> _Task directions_
Nothing should differ between your answer and the records.

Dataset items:

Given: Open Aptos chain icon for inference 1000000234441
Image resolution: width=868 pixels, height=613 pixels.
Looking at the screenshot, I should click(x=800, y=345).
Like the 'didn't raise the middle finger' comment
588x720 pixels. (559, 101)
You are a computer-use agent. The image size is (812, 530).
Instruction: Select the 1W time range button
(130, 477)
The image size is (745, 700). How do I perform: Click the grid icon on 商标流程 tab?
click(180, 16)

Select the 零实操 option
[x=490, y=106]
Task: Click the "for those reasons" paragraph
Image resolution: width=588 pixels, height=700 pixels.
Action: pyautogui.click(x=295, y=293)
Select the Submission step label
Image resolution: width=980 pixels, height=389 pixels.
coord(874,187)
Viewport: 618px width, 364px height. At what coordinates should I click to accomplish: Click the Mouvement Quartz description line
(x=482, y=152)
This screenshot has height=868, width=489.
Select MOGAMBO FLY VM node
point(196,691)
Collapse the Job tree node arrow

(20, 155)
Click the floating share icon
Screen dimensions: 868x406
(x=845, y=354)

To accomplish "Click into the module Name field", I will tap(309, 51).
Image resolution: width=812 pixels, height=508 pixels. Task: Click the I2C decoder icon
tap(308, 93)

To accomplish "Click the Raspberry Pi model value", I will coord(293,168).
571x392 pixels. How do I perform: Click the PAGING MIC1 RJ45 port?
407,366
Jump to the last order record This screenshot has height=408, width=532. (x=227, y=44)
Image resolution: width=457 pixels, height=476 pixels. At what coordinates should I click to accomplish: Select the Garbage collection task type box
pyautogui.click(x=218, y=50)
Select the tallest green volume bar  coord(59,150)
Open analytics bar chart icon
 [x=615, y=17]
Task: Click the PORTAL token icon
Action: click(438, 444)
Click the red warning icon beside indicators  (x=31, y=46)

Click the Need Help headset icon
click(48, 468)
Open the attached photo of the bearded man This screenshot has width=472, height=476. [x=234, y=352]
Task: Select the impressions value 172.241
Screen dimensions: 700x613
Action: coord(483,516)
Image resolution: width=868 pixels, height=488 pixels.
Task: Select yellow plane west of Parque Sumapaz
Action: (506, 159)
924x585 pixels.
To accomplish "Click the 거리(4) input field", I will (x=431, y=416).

> _Response_
Given: Open Aptos chain icon for inference 1000000234441
Image resolution: width=868 pixels, height=613 pixels.
Looking at the screenshot, I should click(x=800, y=345).
Like the 'didn't raise the middle finger' comment
588x720 pixels. (559, 101)
You are a computer-use agent. The image size is (812, 530).
Instruction: Select the 1W time range button
(130, 477)
The image size is (745, 700). How do I perform: Click the grid icon on 商标流程 tab?
click(180, 16)

Select the 零实操 option
[x=490, y=106]
Task: Click the "for those reasons" paragraph
Image resolution: width=588 pixels, height=700 pixels.
Action: pyautogui.click(x=295, y=293)
Select the Submission step label
Image resolution: width=980 pixels, height=389 pixels.
coord(874,187)
Viewport: 618px width, 364px height. At what coordinates should I click to accomplish: Click the Mouvement Quartz description line
(x=482, y=152)
This screenshot has height=868, width=489.
Select MOGAMBO FLY VM node
point(196,691)
Collapse the Job tree node arrow

(20, 155)
Click the floating share icon
Screen dimensions: 868x406
(x=845, y=354)

To accomplish "Click into the module Name field", I will tap(309, 51).
Image resolution: width=812 pixels, height=508 pixels. Task: Click the I2C decoder icon
tap(308, 93)

To accomplish "Click the Raspberry Pi model value", I will coord(293,168).
571x392 pixels. How do I perform: Click the PAGING MIC1 RJ45 port?
407,366
Jump to the last order record This screenshot has height=408, width=532. (x=227, y=44)
Image resolution: width=457 pixels, height=476 pixels. At what coordinates should I click to accomplish: Select the Garbage collection task type box
pyautogui.click(x=218, y=50)
Select the tallest green volume bar  coord(59,150)
Open analytics bar chart icon
 [x=615, y=17]
Task: Click the PORTAL token icon
Action: click(438, 444)
Click the red warning icon beside indicators  (x=31, y=46)

Click the Need Help headset icon
click(48, 468)
Open the attached photo of the bearded man This screenshot has width=472, height=476. [x=234, y=352]
Task: Select the impressions value 172.241
Screen dimensions: 700x613
Action: coord(483,516)
Image resolution: width=868 pixels, height=488 pixels.
Task: Select yellow plane west of Parque Sumapaz
Action: (506, 159)
924x585 pixels.
To accomplish "Click the 거리(4) input field", I will (x=431, y=416).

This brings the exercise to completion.